[PROBLEM TO SOLVE]: Retype, word for word, every line starting at the line with "Task: Toggle the key mode key icon" and ending with the final line of the entries; skip the pictures.

[Records from a data collection]:

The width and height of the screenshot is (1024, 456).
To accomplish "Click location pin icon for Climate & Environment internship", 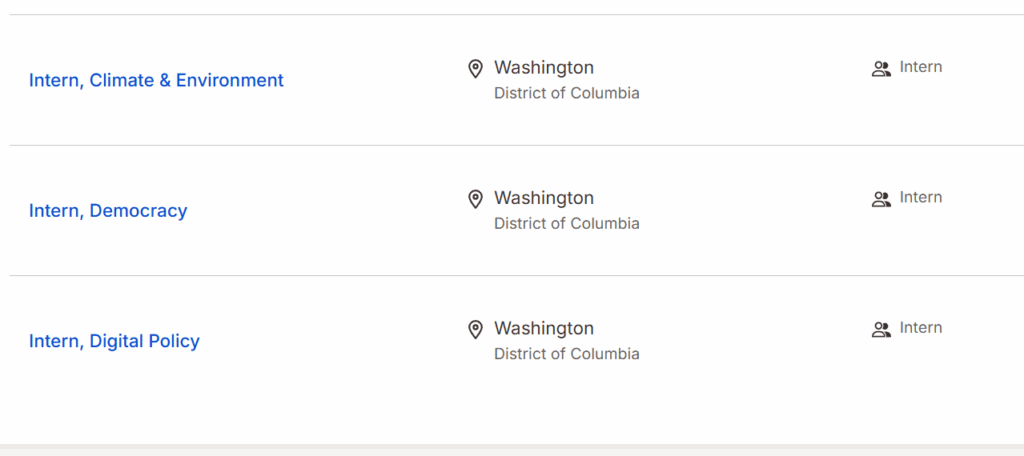I will [476, 69].
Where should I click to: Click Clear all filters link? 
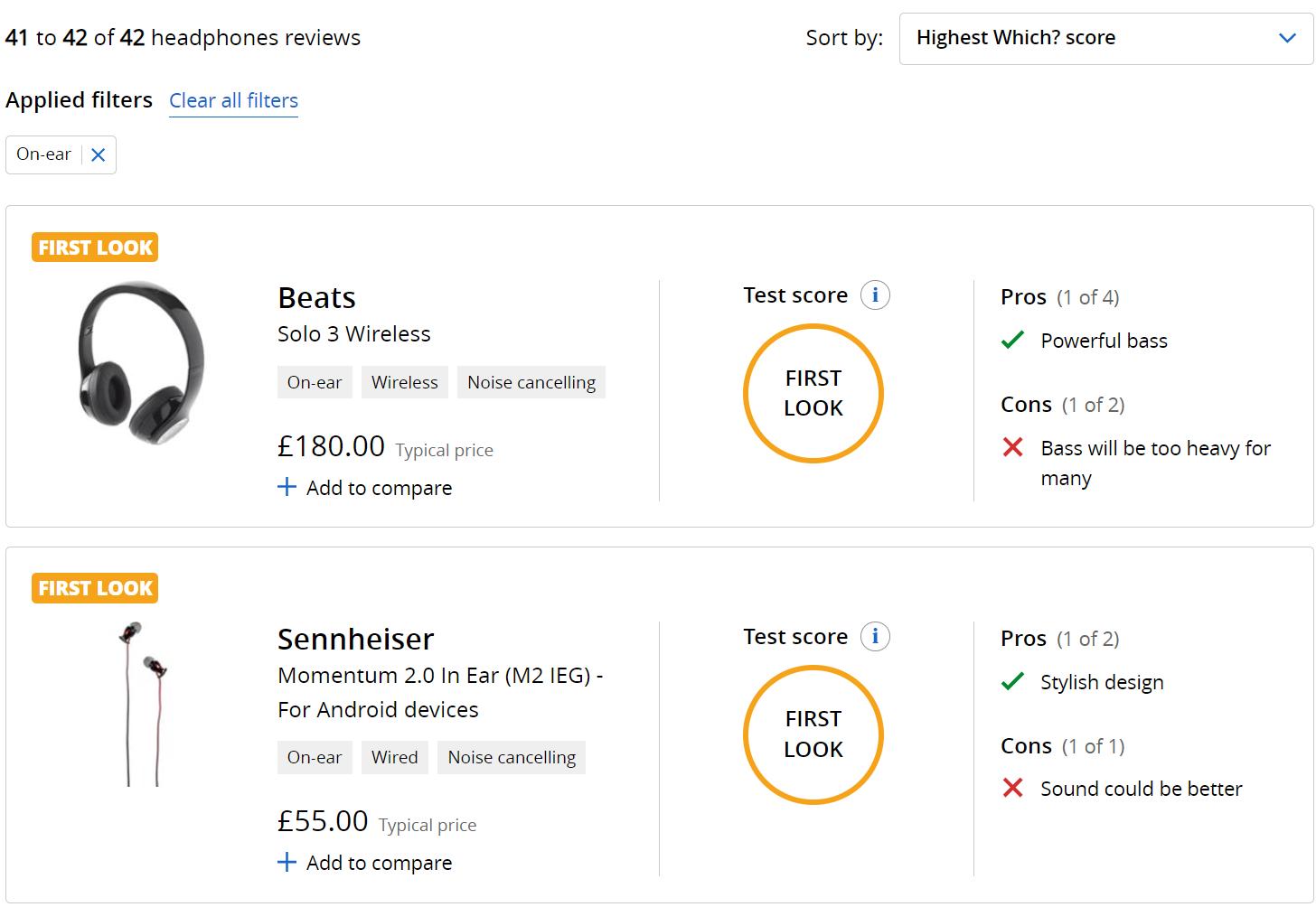point(233,100)
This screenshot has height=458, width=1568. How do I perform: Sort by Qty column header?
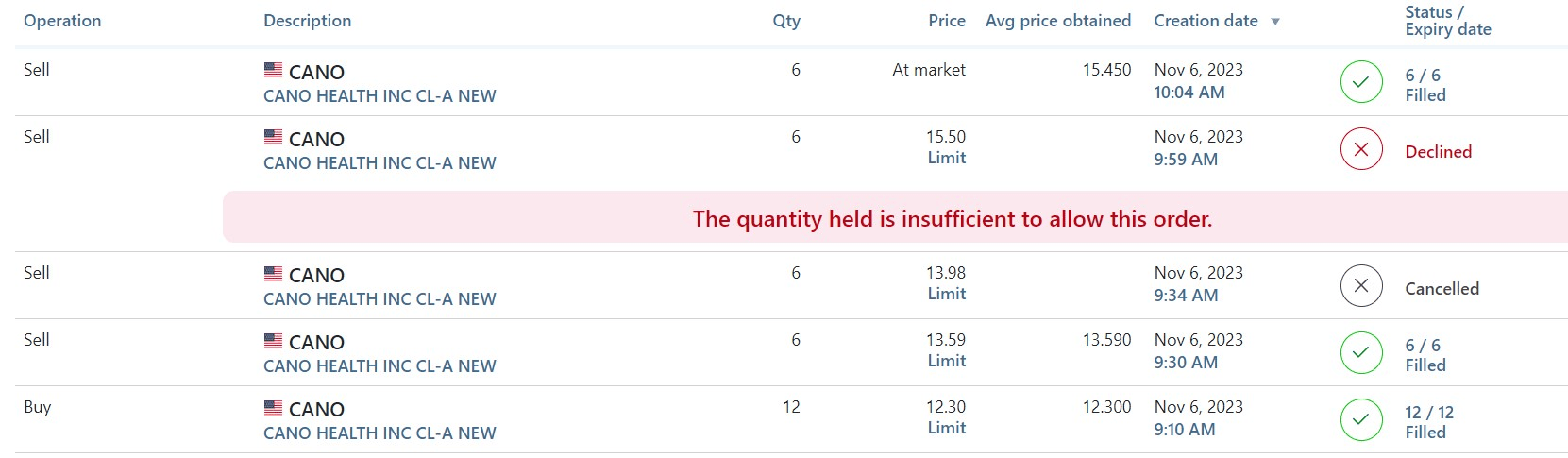[x=785, y=21]
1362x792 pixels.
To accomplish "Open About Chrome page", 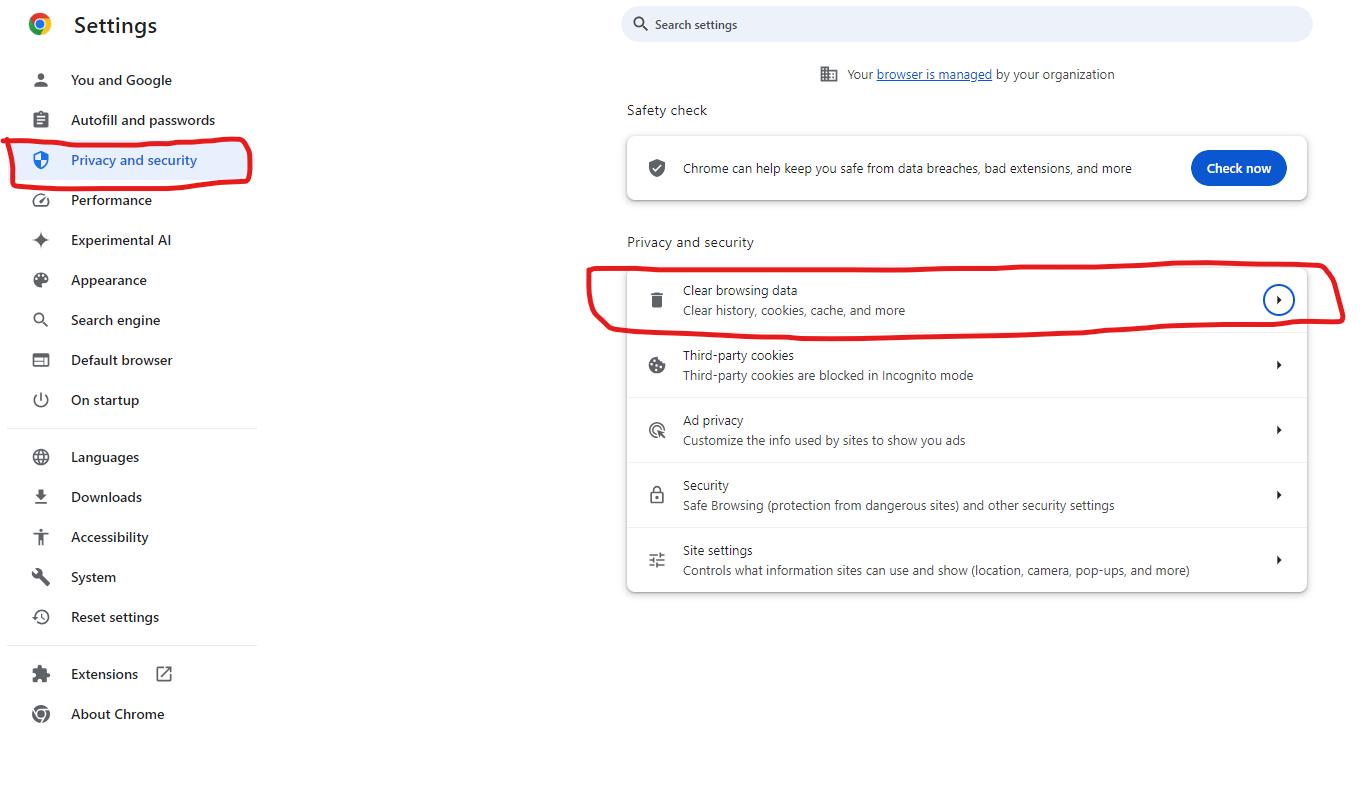I will click(117, 714).
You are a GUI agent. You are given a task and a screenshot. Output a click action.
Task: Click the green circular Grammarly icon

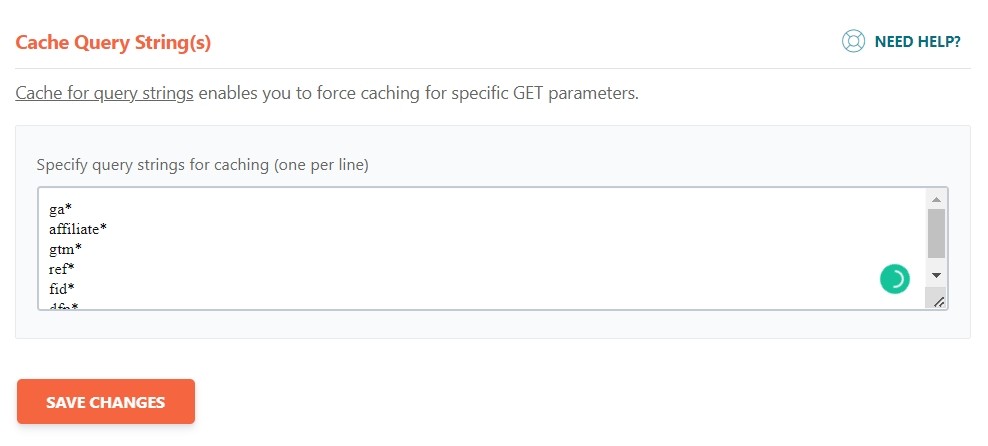pos(894,279)
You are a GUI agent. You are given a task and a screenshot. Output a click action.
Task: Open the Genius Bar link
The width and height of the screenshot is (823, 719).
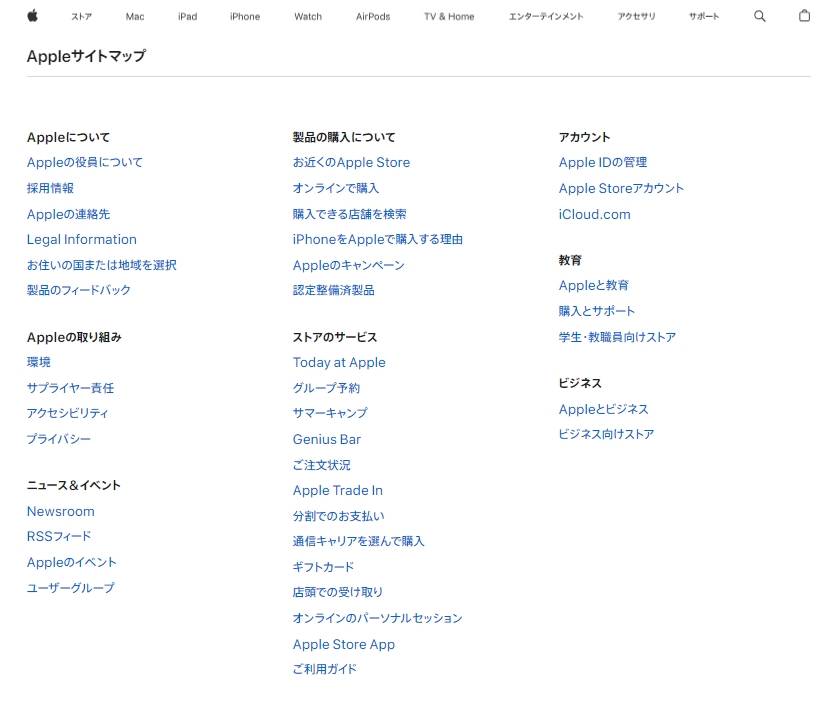click(327, 439)
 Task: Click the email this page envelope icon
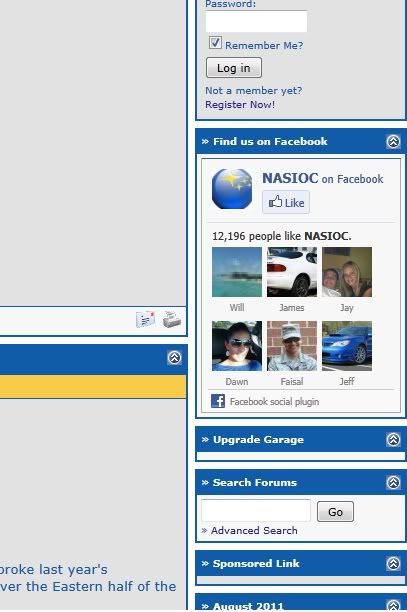pyautogui.click(x=145, y=319)
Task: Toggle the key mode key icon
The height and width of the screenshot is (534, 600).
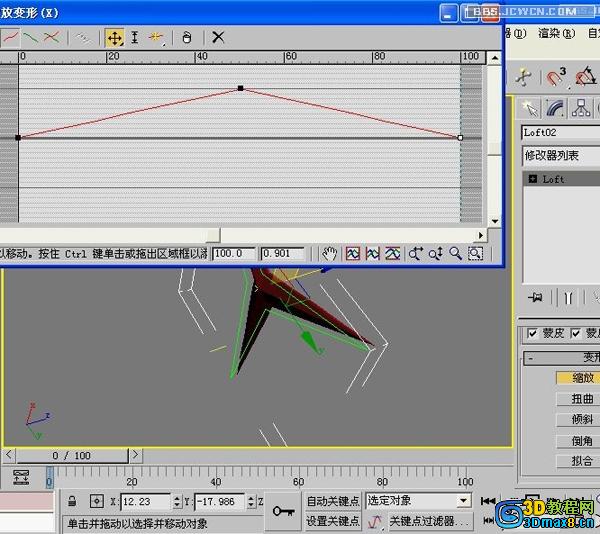Action: coord(282,510)
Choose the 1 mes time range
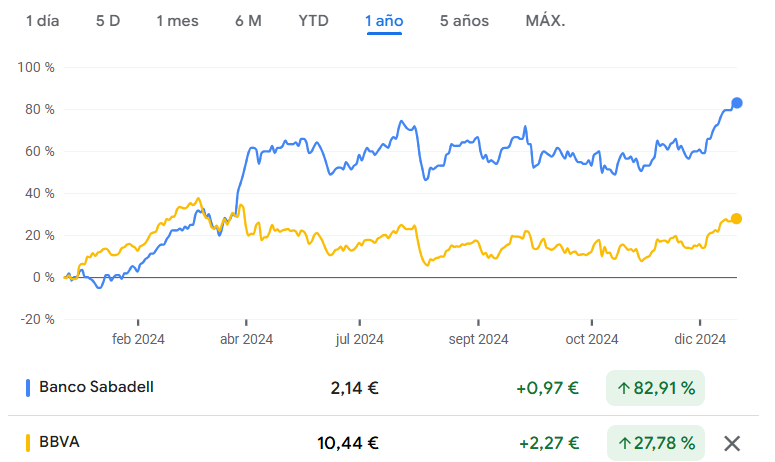 click(178, 21)
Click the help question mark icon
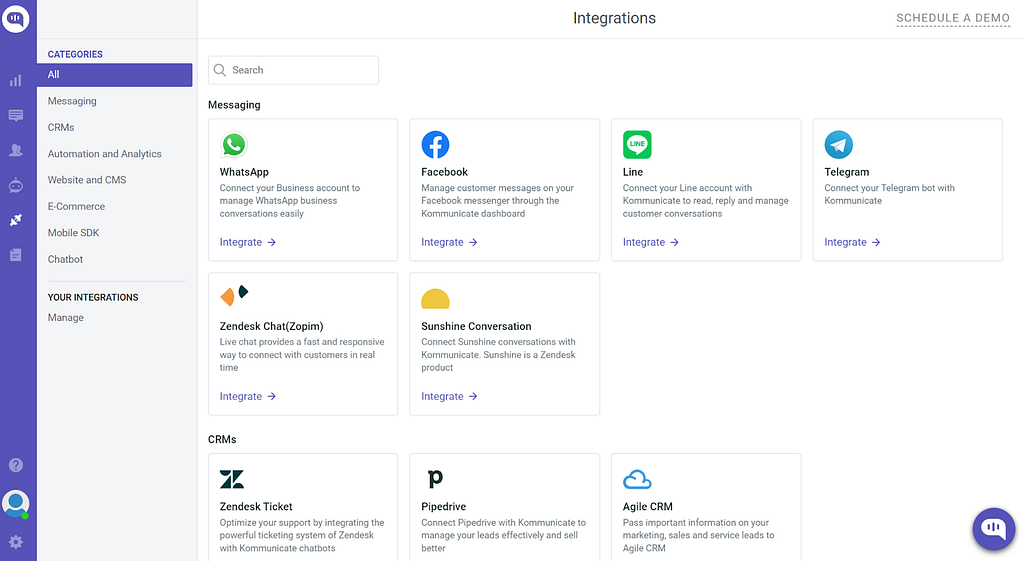The image size is (1024, 561). tap(16, 465)
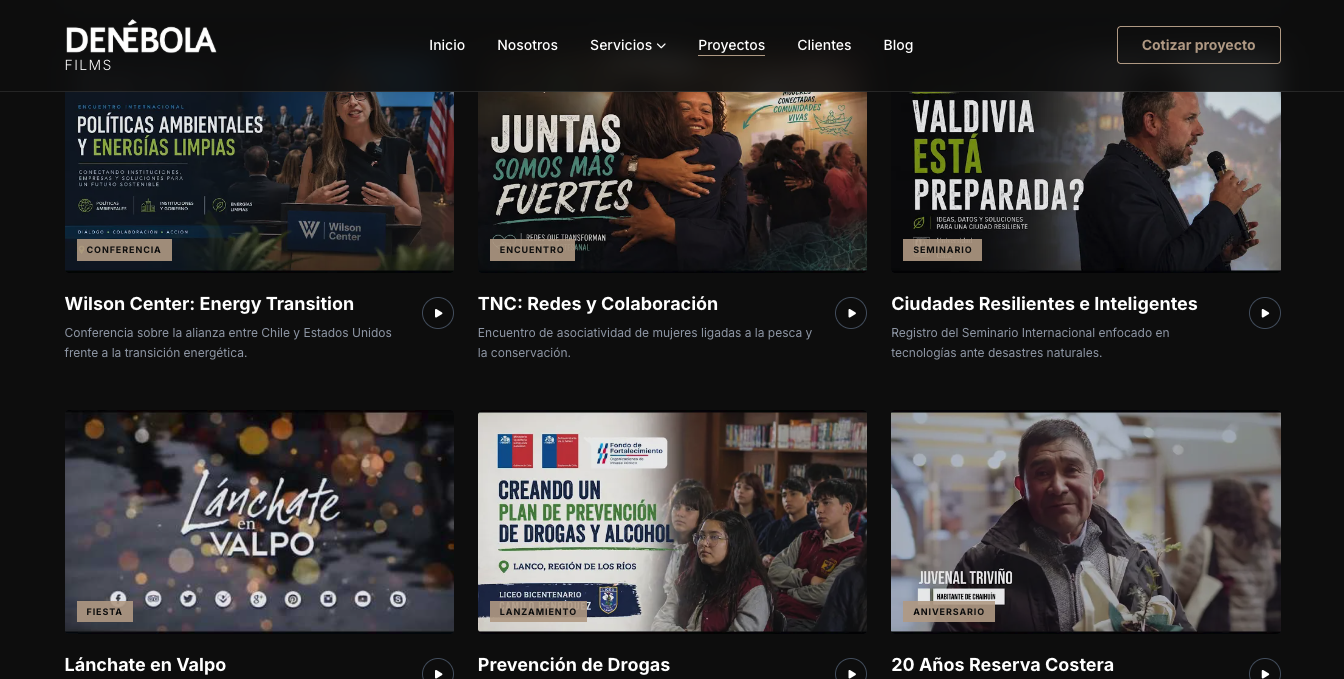The width and height of the screenshot is (1344, 679).
Task: Play the TNC: Redes y Colaboración video
Action: tap(851, 313)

[SOLUTION FOR THIS EXERCISE]:
Task: Toggle the key mode key icon
The height and width of the screenshot is (534, 600).
Action: coord(282,510)
Choose the 1 mes time range
 click(178, 21)
Click the help question mark icon
The image size is (1024, 561). tap(16, 465)
The width and height of the screenshot is (1344, 679).
Task: Play the TNC: Redes y Colaboración video
Action: tap(851, 313)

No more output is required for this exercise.